RTA in Japanにて
先日、RTA in Japanで『ディスガイア2』というゲームのプレイを見た。
ディスガイアは戦略シミュレーションというジャンルのゲームであり、
格子状のマップのなかで自軍と敵軍の駒(ユニット)を戦わせ勝つことが目的だ。
同じジャンルだと、ファイアーエムブレムシリーズや信長の野望シリーズが挙げられる。
プレイのなかで走者の方がディスガイア2のある仕様について次のように述べていた。
敵に後ろから攻撃するとダメージアップするんですけど、このゲームけっこうガバガバで本当に敵の後ろのマスから攻撃しなくても、敵と同じ方向を向いて攻撃すると後ろから攻撃した判定になるんですよね。
個人的に気になったので考えてみた。
これは単なる実装ミスやバグの挙動なのだろうか。
具体的な実装方法
実装の方法として、パッと思い付くのは走者の方も言及しているように『後ろのマスから攻撃しているかどうか』を判定するやり方だ。
敵味方問わずユニットは色々な変数を持っている。
位置はもちろん、立ち絵を正しく描画するためにユニットの向きも持っているだろう。
現在位置と向きがあれば、後ろのマスの座標を計算することができる。
例えば自軍のユニットが敵に攻撃する場合、以下のようなプログラミングをすることで判定が可能だ。
if 敵の向きがx軸正の方向 :
if 自分の座標が(敵のx座標-1, 敵のy座標)と等しい :
ダメージ増加
else if 敵の向きがy軸正の方向 :
if 自分の座標が(敵のx座標, 敵のy座標-1)と等しい :
ダメージ増加
else if 敵の向きがx軸負の方向 :
if 自分の座標が(敵のx座標+1, 敵のy座標)と等しい :
ダメージ増加
else if 敵の向きがy軸負の方向 :
if 自分の座標が(敵のx座標, 敵のy座標+1)と等しい :
ダメージ増加
また、敵の向きをπを用いて定義すると、もう少しコード量を短く書ける。
# x軸正の方向=0
# y軸正の方向=π/2
# x軸負の方向=π
# y軸負の方向=3π/2
if 自分の座標が
( 敵のx座標-cos(敵の向き),
敵のy座標-sin(敵の向き) )
と等しい :
ダメージ増加
攻撃のたびに上記計算を行うことが処理速度に影響するのであれば、ユニットの変数に「後ろのマスの座標」を追加しておくことで計算回数を減らせるかもしれない。

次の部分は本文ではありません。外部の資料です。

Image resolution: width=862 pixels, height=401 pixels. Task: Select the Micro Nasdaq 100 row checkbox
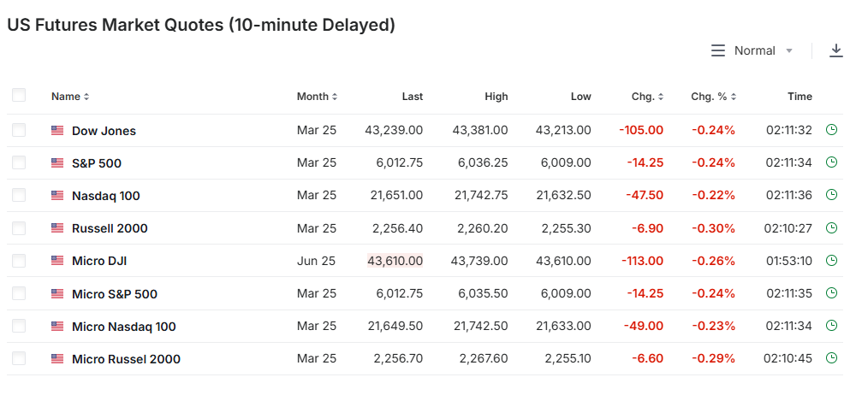coord(19,326)
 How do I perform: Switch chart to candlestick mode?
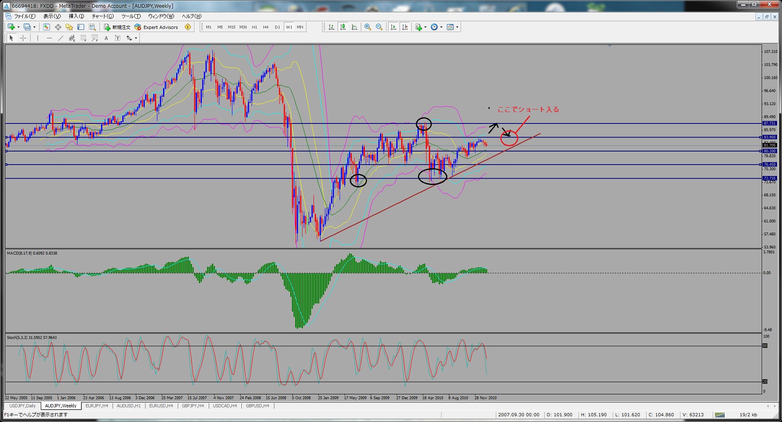pos(343,27)
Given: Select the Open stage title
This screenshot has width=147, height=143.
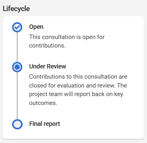Looking at the screenshot, I should pos(36,27).
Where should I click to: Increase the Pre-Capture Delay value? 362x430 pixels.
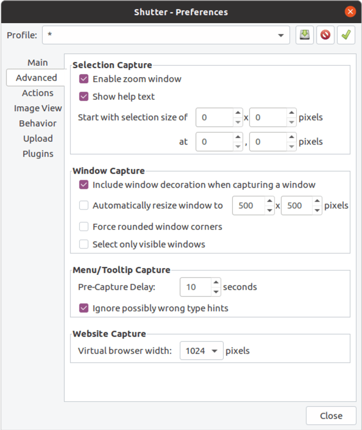pos(216,283)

ただ全キャラに変数を追加する分、メモリを消費するし、攻撃されないユニットに対しても毎ターン計算が必要なので、計算回数はユニット数によってはトントンかもしれないという懸念もある。
あとは拡張性についても問題がある。
例えば、ユニットの中には直接殴るだけでなく、弓兵や魔法使いなど遠距離から攻撃が可能なものがいる。
そのため「背面攻撃」の判定範囲を真後ろだけでなく、後ろ側に放射状に設定したい、ということになれば、上記コードがそれだけ長く複雑になってしまう。

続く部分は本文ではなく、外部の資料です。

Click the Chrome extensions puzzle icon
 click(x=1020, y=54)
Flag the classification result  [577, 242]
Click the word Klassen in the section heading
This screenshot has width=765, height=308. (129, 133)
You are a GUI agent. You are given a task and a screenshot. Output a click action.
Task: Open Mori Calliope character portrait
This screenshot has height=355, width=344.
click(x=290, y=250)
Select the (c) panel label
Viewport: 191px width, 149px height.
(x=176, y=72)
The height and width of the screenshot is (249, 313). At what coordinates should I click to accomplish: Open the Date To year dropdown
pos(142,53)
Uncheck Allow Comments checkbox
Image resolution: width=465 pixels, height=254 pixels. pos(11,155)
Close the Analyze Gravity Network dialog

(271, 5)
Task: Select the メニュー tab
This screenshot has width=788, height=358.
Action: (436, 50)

こういった諸々の懸念から、もともとユニットが持っている向きの情報だけを使って、以下のような判定条件にしたのではないだろうか。
if 自分の向きが敵の向きと等しい :
ダメージ増加
座標の考慮が不要なため、遠距離攻撃ユニットのカバーもでき、新たに変数を追加する必要もない。
確かに厳密な判定条件ではないので、悪用すれば敵の後ろに回らなくても背面攻撃が可能だ。
(RTAで走者の方が実践されていたように、敵の隣に移動→敵と同じ方向を向く→攻撃)
ただ、チュートリアルなんかで「敵の後ろから攻撃するとダメージがアップする」と説明されれば、プレイヤーは基本回り込んで攻撃をするだろうし、気づくことも少ないのではないだろうか。
事実、私も当時プレイしていた際、この抜け穴には気が付かなかった。
ゲームを作る上でのごまかしとしてはとてもうまいやり方だなと感じた。
もちろんすべて私の想像なので確かなところは分からないが。